BAGIAN DOKUMEN:
++++++

Penerimaan dari Pengelolaan Aset Negara Terus Susut Jadi Rp366 Triliun

Donang Wahyu|KATADATA
Ilustrasi. Realisasi penerimaan dari hasil pemanfaatan aset negara pada tahun lalu berkurang Rp 57 miliar dibandingkan tahun sebelumnya.
Penulis: Abdul Azis Said
Editor: Agustiyanti
18/3/2022, 15.41 WIB

Kementerian Keuangan (Kemenkeu) menyebut pandemi berdampak pada penerimaan negara, termasuk setoran dari pemanfaatan Barang Milik Negara (BMN). Nilai penerimaan ini terus menyusut dalam tiga tahun terakhir, dengan realisasi pada tahun lalu sebesar Rp 366 miliar.

Realisasi penerimaan dari hasil pemanfaatan aset negara pada tahun lalu berkurang Rp 57 miliar dibandingkan tahun sebelumnya. Pada 2o20 yang merupakan tahun pertama pandemi, penerimaan menyusut Rp 97 miliar. 

"Kenapa semakin turun? Sama-sama diketahui bahwa 2020-2021 itu adalah dimana terdapat pandemi Covid-19 yang berakibat pada terganggunya bisnis maupun perekonomian," kata Direktur Pengelolaan Kekayaan Negara dan Sistem Informasi (PKNSI) Direktorat Jenderal Kekayaan Negara Kemenkeu Purnama T Sianturi dalam diskusi dengan media, Jumat (18/3).

++++++

DATA YANG DIBERIKAN:
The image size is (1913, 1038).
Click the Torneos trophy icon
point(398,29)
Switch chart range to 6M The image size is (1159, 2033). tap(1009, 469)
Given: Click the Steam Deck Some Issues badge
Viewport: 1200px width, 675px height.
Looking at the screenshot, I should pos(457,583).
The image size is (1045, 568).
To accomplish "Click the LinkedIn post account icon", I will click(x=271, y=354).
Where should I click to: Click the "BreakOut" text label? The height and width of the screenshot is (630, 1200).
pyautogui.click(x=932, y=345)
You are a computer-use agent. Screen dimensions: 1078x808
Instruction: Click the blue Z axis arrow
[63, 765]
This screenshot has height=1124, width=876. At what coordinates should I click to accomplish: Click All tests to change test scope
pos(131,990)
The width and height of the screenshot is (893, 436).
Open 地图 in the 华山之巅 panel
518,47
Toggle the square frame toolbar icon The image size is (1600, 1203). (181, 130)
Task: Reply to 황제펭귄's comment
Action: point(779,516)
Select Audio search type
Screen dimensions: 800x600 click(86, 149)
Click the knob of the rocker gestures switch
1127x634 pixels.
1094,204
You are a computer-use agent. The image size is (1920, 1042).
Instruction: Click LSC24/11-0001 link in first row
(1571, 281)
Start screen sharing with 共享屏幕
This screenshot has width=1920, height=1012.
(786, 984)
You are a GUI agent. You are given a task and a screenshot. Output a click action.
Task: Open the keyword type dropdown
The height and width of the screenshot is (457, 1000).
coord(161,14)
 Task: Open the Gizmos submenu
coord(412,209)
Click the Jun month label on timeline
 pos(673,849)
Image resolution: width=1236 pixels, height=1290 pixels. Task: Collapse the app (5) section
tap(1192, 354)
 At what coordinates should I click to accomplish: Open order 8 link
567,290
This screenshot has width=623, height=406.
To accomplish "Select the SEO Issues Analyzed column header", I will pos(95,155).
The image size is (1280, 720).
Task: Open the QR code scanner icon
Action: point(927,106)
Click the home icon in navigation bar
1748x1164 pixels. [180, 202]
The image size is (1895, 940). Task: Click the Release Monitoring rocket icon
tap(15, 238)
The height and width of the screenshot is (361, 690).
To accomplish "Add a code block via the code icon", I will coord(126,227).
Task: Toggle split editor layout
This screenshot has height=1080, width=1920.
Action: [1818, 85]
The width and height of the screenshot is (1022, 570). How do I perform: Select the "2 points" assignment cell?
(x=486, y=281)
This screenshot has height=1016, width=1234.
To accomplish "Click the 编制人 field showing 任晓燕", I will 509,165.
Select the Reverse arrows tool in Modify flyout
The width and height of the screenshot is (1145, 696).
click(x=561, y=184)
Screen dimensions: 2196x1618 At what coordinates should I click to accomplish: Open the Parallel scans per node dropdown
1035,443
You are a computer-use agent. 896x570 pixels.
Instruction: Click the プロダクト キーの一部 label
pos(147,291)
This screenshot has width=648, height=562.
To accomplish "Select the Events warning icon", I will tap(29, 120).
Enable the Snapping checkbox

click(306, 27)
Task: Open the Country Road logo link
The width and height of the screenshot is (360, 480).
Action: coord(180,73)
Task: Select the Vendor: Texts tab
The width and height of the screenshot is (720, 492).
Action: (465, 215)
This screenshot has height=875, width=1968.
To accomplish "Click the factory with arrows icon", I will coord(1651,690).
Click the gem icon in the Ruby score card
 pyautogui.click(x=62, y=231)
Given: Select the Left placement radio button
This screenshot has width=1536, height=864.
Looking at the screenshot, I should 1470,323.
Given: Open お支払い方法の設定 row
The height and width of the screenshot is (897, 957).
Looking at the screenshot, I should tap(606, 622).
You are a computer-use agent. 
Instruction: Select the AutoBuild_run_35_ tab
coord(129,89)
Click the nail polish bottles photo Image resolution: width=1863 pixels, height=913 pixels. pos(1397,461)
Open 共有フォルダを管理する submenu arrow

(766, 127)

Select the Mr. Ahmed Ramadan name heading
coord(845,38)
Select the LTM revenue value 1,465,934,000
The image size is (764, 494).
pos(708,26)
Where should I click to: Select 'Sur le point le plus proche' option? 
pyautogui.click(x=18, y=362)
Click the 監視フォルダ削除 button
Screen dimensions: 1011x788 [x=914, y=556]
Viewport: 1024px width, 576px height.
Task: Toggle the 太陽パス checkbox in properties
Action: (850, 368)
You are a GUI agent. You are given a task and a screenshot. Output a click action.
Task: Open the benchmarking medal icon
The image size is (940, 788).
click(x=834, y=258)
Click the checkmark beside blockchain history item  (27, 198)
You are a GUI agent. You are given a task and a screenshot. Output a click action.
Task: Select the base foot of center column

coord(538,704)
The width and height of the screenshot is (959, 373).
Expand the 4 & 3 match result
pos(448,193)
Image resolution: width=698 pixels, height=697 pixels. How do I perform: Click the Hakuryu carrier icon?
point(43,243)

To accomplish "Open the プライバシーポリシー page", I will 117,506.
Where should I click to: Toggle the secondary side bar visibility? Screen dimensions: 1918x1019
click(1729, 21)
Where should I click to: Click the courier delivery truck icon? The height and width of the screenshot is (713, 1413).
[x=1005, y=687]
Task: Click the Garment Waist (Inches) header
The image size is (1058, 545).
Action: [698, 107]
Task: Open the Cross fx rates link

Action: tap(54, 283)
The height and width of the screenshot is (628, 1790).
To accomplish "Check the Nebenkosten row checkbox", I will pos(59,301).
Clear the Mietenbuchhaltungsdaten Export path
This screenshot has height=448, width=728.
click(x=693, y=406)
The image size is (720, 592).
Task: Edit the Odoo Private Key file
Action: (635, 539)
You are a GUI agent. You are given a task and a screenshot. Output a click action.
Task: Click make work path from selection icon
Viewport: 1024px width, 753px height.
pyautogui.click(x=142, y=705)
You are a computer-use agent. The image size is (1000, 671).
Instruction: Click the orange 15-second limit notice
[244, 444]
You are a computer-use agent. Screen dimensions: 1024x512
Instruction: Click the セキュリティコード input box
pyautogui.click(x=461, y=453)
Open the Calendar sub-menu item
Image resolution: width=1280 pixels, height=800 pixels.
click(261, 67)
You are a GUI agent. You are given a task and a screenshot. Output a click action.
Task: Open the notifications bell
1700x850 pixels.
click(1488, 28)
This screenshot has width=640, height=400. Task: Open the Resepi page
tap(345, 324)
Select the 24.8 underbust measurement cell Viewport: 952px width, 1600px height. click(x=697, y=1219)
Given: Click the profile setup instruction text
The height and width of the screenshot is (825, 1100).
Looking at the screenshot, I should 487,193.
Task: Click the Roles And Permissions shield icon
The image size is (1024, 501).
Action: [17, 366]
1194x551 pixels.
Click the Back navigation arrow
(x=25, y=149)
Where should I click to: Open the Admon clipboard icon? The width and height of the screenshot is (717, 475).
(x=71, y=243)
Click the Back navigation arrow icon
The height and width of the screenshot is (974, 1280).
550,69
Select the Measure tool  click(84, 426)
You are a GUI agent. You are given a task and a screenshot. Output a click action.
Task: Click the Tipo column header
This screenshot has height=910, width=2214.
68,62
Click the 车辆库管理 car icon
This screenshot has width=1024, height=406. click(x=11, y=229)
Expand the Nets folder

++++++

PETUNJUK TUGAS:
Salin tanpa mengubah apa pun bagian artikel tentang penerimaan dari aset negara di atas, mulai dari "Penulis: Abdul Azis" sampai "Rp 97 miliar.".

JAWABAN ANDA:
Penulis: Abdul Azis Said
Editor: Agustiyanti
18/3/2022, 15.41 WIB

Kementerian Keuangan (Kemenkeu) menyebut pandemi berdampak pada penerimaan negara, termasuk setoran dari pemanfaatan Barang Milik Negara (BMN). Nilai penerimaan ini terus menyusut dalam tiga tahun terakhir, dengan realisasi pada tahun lalu sebesar Rp 366 miliar.

Realisasi penerimaan dari hasil pemanfaatan aset negara pada tahun lalu berkurang Rp 57 miliar dibandingkan tahun sebelumnya. Pada 2o20 yang merupakan tahun pertama pandemi, penerimaan menyusut Rp 97 miliar.